## OBJECTIVE
Report how many lines of the records contain the string "label", treating uppercase and lowercase as distinct. Give only the number.
---- INFORMATION SUPPLIED
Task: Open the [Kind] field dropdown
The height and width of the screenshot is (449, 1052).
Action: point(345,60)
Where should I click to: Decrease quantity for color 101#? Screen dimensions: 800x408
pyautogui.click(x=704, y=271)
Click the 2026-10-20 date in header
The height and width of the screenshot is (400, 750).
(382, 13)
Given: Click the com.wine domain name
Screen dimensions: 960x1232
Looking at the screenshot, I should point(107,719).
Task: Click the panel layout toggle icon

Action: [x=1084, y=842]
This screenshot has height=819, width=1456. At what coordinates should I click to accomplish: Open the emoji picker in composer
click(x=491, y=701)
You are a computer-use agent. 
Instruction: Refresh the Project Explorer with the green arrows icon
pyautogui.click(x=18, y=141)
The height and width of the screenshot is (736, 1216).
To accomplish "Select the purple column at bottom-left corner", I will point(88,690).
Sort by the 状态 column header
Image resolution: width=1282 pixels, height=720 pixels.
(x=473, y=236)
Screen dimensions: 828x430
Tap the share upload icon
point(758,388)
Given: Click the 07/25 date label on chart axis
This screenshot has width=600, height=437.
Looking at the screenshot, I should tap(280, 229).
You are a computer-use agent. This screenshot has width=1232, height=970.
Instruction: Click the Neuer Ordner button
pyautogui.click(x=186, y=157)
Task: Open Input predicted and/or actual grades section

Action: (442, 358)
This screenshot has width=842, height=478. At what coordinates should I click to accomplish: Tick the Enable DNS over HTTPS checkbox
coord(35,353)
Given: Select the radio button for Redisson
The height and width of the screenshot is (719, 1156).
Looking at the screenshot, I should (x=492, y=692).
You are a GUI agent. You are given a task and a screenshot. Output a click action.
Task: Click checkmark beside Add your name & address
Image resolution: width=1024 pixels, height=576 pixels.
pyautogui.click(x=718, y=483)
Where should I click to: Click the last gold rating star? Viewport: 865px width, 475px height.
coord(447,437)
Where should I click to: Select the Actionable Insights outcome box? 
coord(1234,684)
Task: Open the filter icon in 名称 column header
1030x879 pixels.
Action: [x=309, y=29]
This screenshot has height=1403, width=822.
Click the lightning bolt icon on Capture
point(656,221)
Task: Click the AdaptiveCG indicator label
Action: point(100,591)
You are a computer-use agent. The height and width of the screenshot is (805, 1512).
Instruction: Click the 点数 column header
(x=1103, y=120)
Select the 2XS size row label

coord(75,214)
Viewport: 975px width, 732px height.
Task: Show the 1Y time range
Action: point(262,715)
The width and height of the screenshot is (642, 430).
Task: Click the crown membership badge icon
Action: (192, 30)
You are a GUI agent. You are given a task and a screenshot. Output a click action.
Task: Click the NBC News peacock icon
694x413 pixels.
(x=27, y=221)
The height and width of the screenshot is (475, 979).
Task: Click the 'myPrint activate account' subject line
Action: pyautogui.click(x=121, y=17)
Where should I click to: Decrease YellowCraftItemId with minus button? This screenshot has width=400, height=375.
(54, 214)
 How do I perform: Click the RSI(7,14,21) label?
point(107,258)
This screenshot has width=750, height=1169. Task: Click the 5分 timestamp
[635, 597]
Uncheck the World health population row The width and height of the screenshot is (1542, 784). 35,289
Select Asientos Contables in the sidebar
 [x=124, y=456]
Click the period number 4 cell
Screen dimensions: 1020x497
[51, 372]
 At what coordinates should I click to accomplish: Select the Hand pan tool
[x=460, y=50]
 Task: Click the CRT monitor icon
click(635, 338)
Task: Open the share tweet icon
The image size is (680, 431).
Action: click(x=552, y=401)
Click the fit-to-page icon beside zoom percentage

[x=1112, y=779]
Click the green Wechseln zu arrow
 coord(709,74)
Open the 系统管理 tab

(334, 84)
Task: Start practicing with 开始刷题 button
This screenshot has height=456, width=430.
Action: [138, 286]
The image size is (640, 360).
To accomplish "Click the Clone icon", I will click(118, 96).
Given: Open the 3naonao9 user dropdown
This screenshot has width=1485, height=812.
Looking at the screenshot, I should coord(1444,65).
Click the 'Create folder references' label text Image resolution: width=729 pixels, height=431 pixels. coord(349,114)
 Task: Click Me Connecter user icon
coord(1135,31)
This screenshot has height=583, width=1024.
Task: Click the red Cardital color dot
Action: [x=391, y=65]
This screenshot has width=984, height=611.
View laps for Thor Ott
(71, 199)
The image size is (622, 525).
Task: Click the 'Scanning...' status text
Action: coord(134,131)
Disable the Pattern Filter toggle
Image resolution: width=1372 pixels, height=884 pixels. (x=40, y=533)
--------
## EXERCISE RESPONSE
5